GIVEN TEXT:
Hi Luke,

(copying list back in)

You should stop all MDS services before attempting to use
--reset-journal (but make sure mons and OSDs are running).  The status
of the mds map shouldn't make a difference.

John

On Tue, Mar 18, 2014 at 5:23 PM, Luke Jing Yuan <jyl...@mimos.my> wrote:
> Hi John,
>
> I noticed that while we was running with the --reset-journal option, ceph.log 
> keep show something like the following lines:
>
> 2014-03-19 01:17:09.977892 mon.0 10.4.118.21:6789/0 192 : [INF] mdsmap 
> e29851: 1/1/1 up {0=mon01=up:replay(laggy or crashed)}
>
> And the mdsmap epock just keep increasing, is this what we should be 
> expecting? Also should we consider using "ceph mds" command to fail the mds 
> before the running with --reset-journal.

ASSIGNMENT 1:
Do these statements agree with the MDS reset-journal thread? Answer yes or no for each, quoting the words that decide it. (a) John advises stopping all MDS services before using --reset-journal. (b) John says the mons and OSDs should be stopped as well. (c) John says the status of the mds map matters.
ASSIGNMENT 2:
Carry the MDS reset-journal thread forward from the point where it stops.
The data after this point has no role here.

DATASET EXTRACT:
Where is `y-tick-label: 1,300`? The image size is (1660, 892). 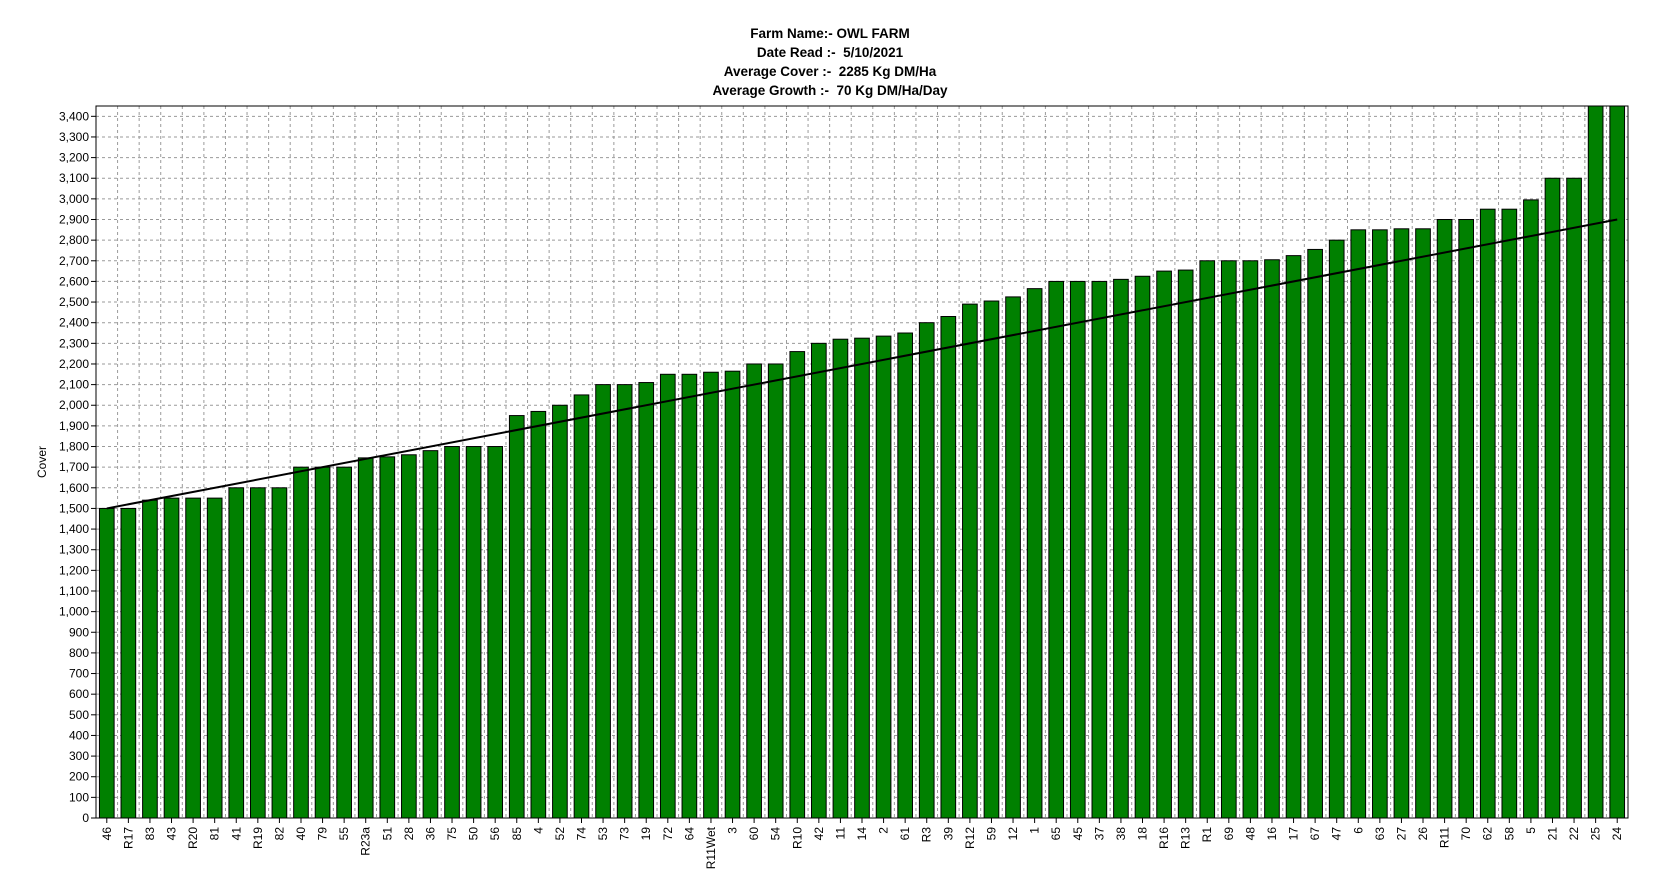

TASK RESPONSE 1:
(a) Yes: "You should stop all MDS services before attempting to use"
(b) No: "but make sure mons and OSDs are running"
(c) No: "of the mds map shouldn't make a difference"

TASK RESPONSE 2:
>
> Apologize for being asking so many times. Thanks in advance.
>
> Regards,
> Luke
>
> -----Original Message-----
> From: John Spray [mailto:john.sp...@inktank.com]
> Sent: Tuesday, 18 March, 2014 8:12 PM
> To: Luke Jing Yuan
> Cc: Wong Ming Tat; Mohd Bazli Ab Karim
> Subject: Re: [ceph-users] Ceph MDS replaying journal
>
> That command should be almost instant, so it sounds like it has become stuck. 
>  Run with "-d --debug-mds=20" to get more output.  One way it can get stuck 
> is if the "-i" argument doesn't correspond to the host you're running on, in 
> which case it gets stuck trying to find keys.  I put "-i mon0" in the example 
> command because that looked like the host you were running on, but perhaps 
> you're running from somewhere else.
>
> I must emphasize that this is all very unsupported.  If you have data that is 
> critical for your users you should preferably restore it from backups.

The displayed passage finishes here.